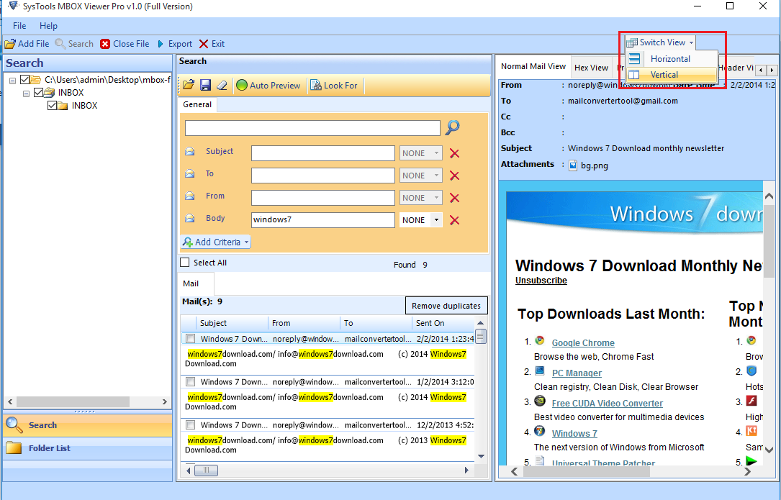This screenshot has width=781, height=500.
Task: Check the first Windows 7 Download mail row
Action: point(190,339)
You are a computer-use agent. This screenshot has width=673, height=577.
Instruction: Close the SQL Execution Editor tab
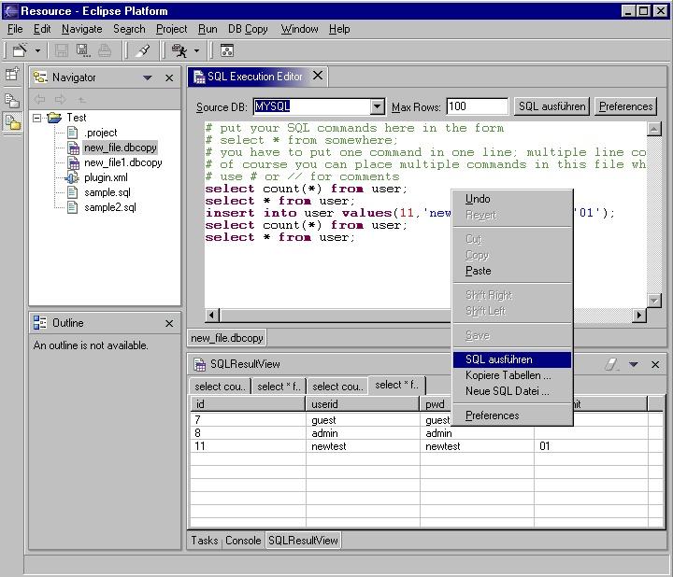(x=318, y=76)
----------
Extract precisely the lines beginning at the line containing "You are a computer-use" and ending at the last line of the entries above, exactly as written and with no pictures.

You are a computer-use agent. This screenshot has width=673, height=577.
Instruction: Close the SQL Execution Editor tab
(x=318, y=76)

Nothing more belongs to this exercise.